● Problem statement: Give back all of the records exactly.
*** Opening of Data for review ***
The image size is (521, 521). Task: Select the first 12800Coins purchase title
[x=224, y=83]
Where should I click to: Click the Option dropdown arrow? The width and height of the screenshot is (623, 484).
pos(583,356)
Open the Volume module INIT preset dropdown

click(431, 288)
*** Close of Data for review ***
● Answer section:
The image size is (521, 521). Task: Select the first 12800Coins purchase title
[x=224, y=83]
Where should I click to: Click the Option dropdown arrow? The width and height of the screenshot is (623, 484).
pos(583,356)
Open the Volume module INIT preset dropdown

click(431, 288)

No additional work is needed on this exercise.